━━━━━ PROVIDED RECORDS

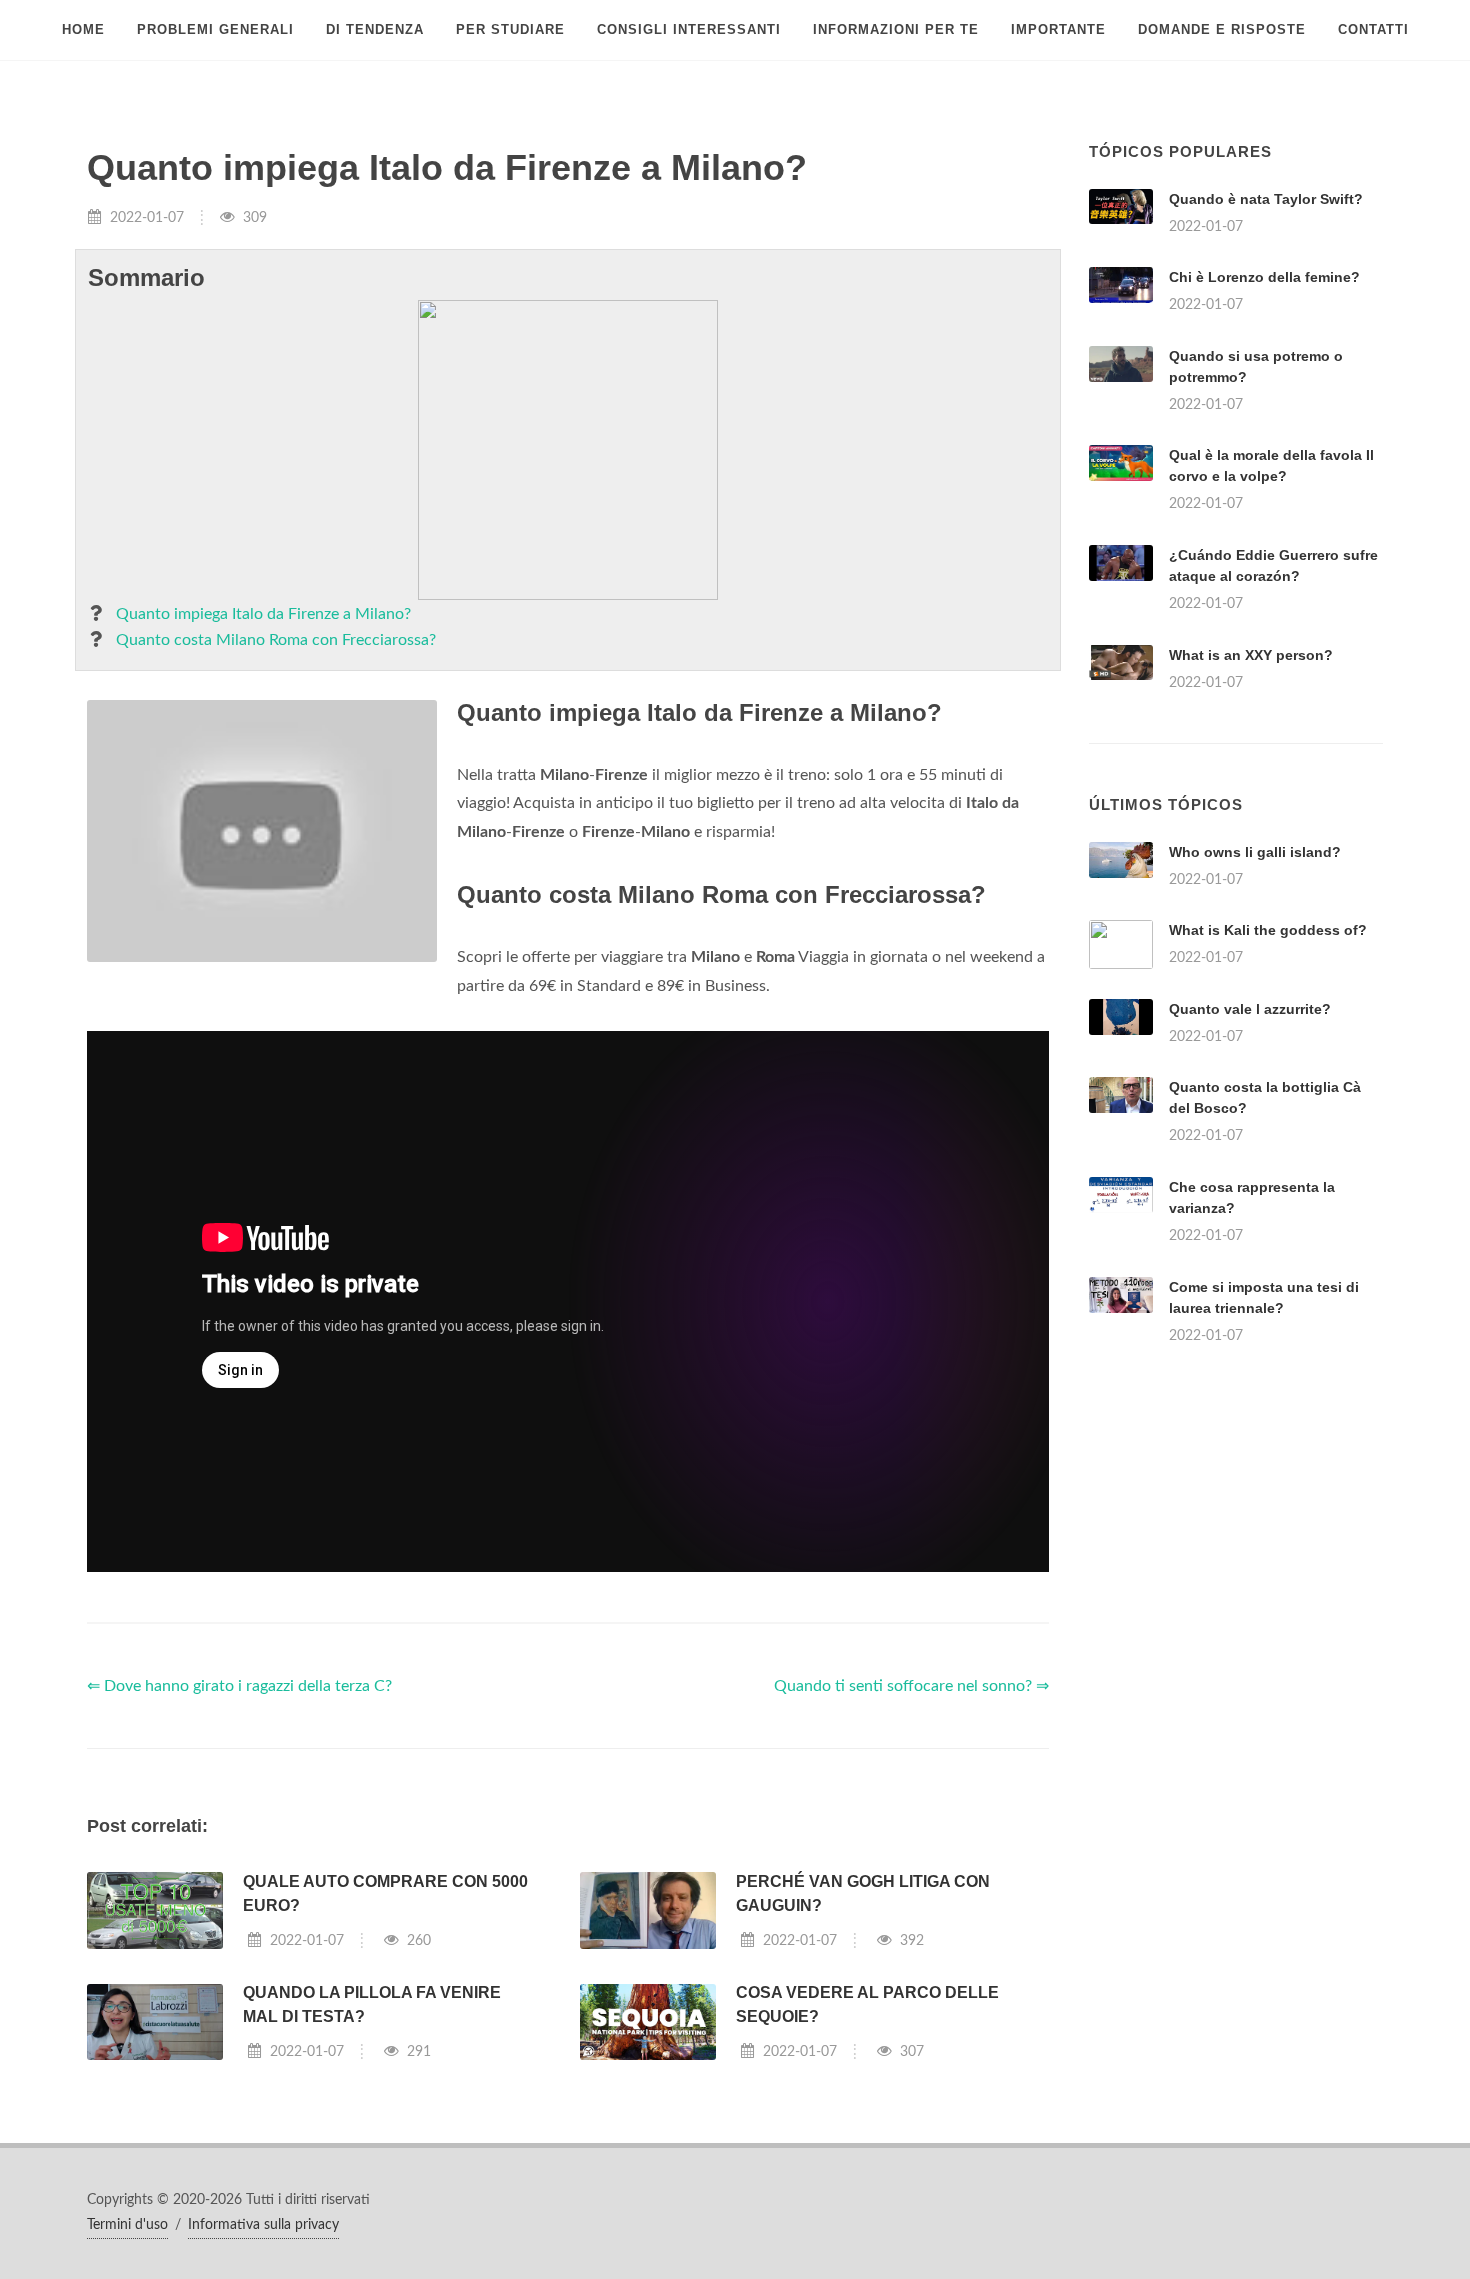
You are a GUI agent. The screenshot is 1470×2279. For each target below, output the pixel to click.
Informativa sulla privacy (263, 2225)
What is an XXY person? (1251, 655)
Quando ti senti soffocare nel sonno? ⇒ (911, 1686)
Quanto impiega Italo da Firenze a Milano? (263, 614)
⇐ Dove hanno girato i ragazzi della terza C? (239, 1686)
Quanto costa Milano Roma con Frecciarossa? (276, 640)
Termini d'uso (127, 2225)
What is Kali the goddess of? (1268, 930)
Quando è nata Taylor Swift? (1266, 199)
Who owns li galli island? (1255, 852)
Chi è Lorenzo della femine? (1264, 277)
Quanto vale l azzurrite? (1250, 1009)
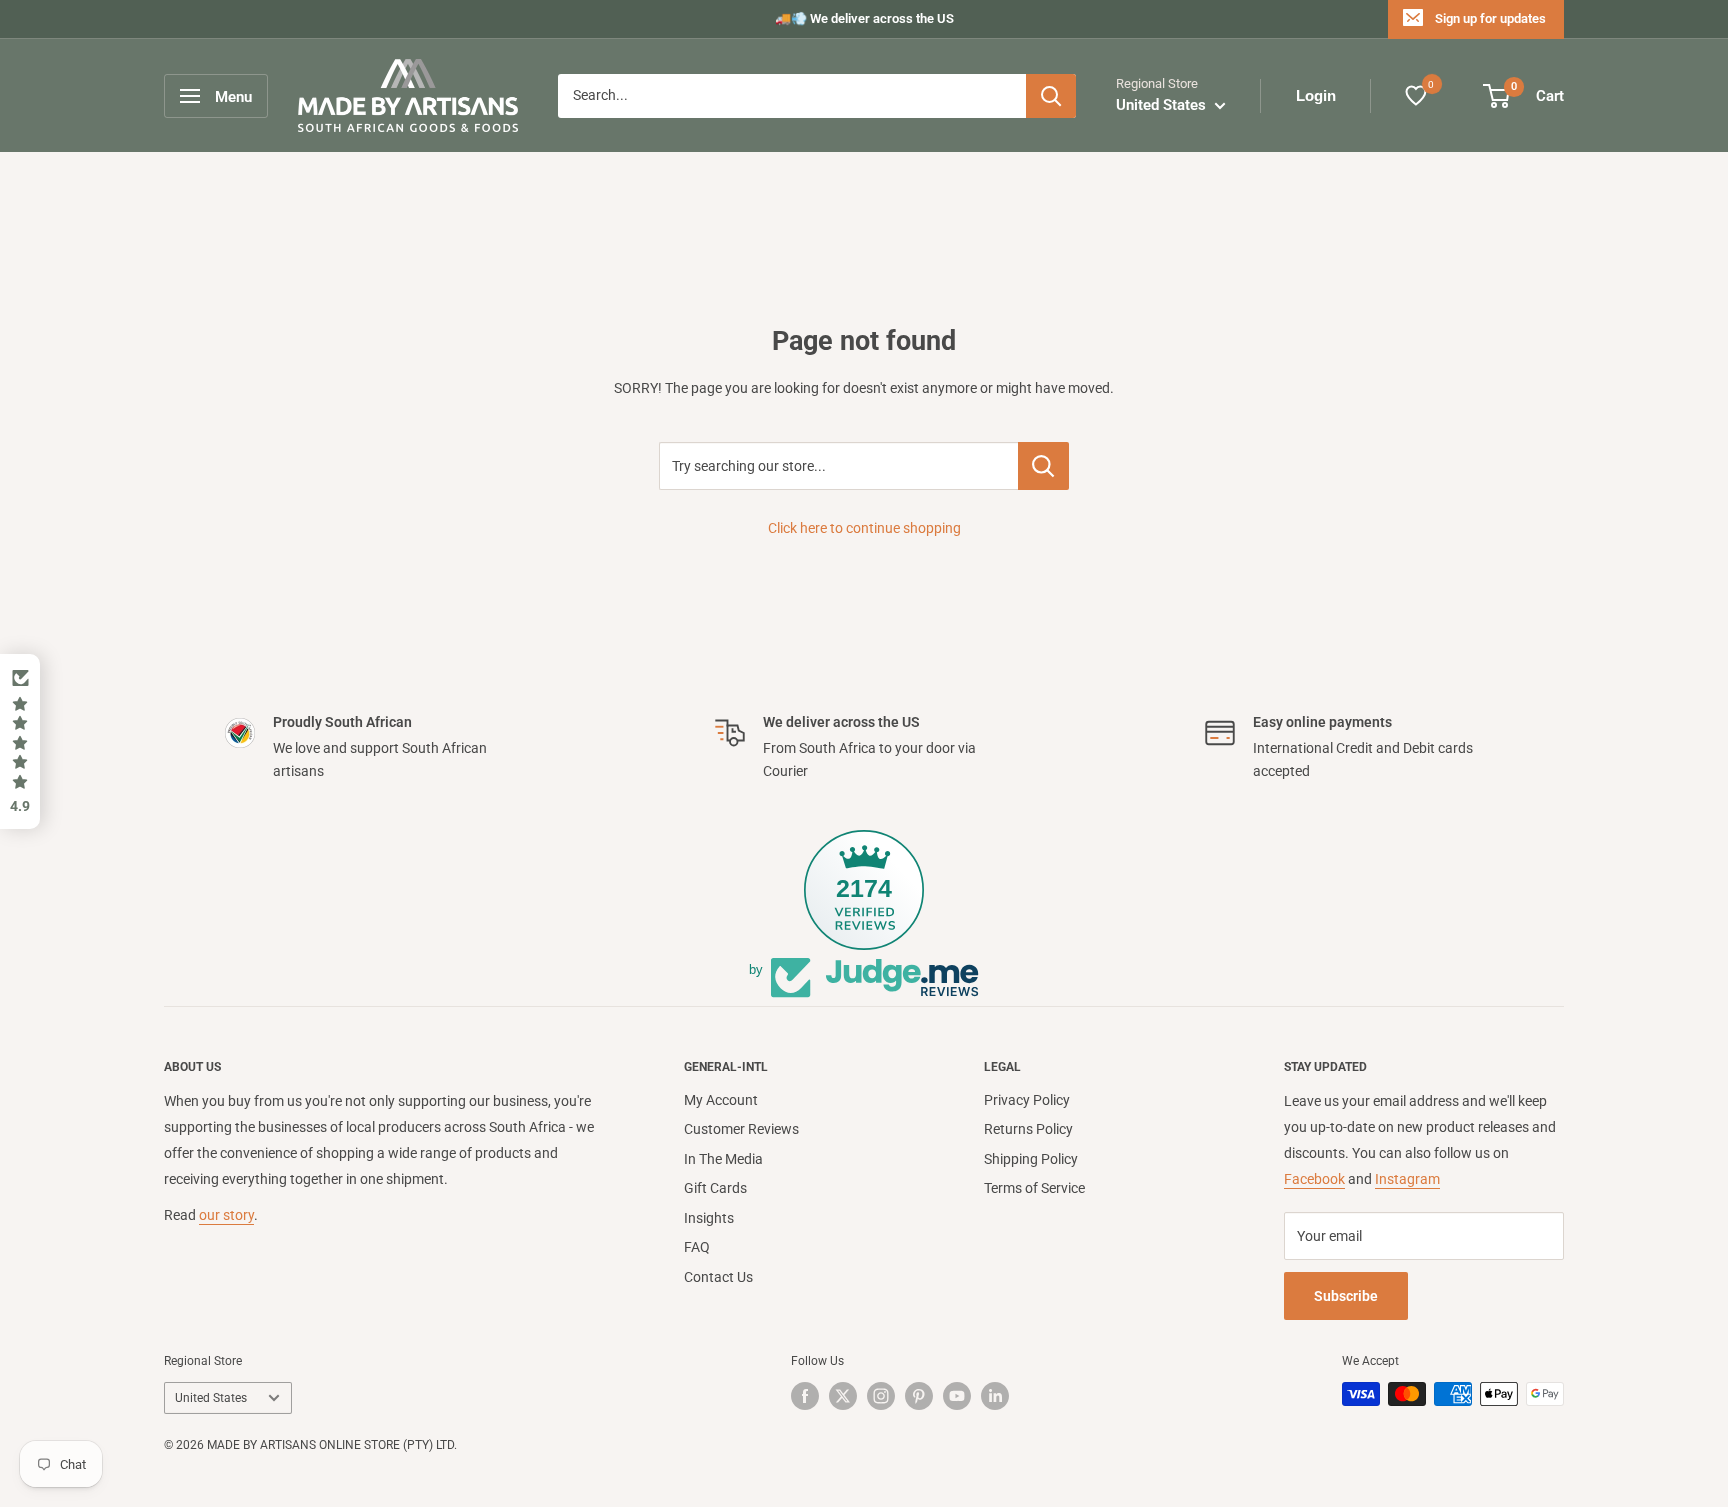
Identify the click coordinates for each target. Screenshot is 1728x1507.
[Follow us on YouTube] (957, 1396)
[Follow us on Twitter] (843, 1396)
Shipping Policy (1031, 1159)
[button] (20, 742)
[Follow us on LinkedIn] (995, 1396)
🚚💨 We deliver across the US (864, 18)
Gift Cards (715, 1188)
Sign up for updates (1490, 18)
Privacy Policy (1027, 1100)
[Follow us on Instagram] (881, 1396)
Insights (709, 1218)
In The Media (723, 1159)
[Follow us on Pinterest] (919, 1396)
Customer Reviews (741, 1129)
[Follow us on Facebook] (805, 1396)
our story (226, 1215)
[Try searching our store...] (1043, 466)
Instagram (1407, 1179)
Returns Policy (1028, 1129)
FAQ (697, 1247)
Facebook (1314, 1179)
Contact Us (718, 1277)
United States (211, 1398)
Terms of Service (1034, 1188)
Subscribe (1346, 1296)
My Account (721, 1100)
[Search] (1051, 96)
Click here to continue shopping (864, 528)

━━━━━━━━━━

*GOAL OF THE EXERCISE*. Return the data exactly. Pictures stay out.

*ANSWER TO THE EXERCISE*.
You are a GUI agent. The screenshot is 1470×2279. For each target below, output the pixel to click.
Informativa sulla privacy (263, 2225)
What is an XXY person? (1251, 655)
Quando ti senti soffocare nel sonno? ⇒ (911, 1686)
Quanto impiega Italo da Firenze a Milano? (263, 614)
⇐ Dove hanno girato i ragazzi della terza C? (239, 1686)
Quanto costa Milano Roma con Frecciarossa? (276, 640)
Termini d'uso (127, 2225)
What is Kali the goddess of? (1268, 930)
Quando è nata Taylor Swift? (1266, 199)
Who owns li galli island? (1255, 852)
Chi è Lorenzo della femine? (1264, 277)
Quanto vale l azzurrite? (1250, 1009)
Identify the click coordinates for each target. Screenshot is 1728x1507.
[Follow us on YouTube] (957, 1396)
[Follow us on Twitter] (843, 1396)
Shipping Policy (1031, 1159)
[button] (20, 742)
[Follow us on LinkedIn] (995, 1396)
🚚💨 We deliver across the US (864, 18)
Gift Cards (715, 1188)
Sign up for updates (1490, 18)
Privacy Policy (1027, 1100)
[Follow us on Instagram] (881, 1396)
Insights (709, 1218)
In The Media (723, 1159)
[Follow us on Pinterest] (919, 1396)
Customer Reviews (741, 1129)
[Follow us on Facebook] (805, 1396)
our story (226, 1215)
[Try searching our store...] (1043, 466)
Instagram (1407, 1179)
Returns Policy (1028, 1129)
FAQ (697, 1247)
Facebook (1314, 1179)
Contact Us (718, 1277)
United States (211, 1398)
Terms of Service (1034, 1188)
Subscribe (1346, 1296)
My Account (721, 1100)
[Search] (1051, 96)
Click here to continue shopping (864, 528)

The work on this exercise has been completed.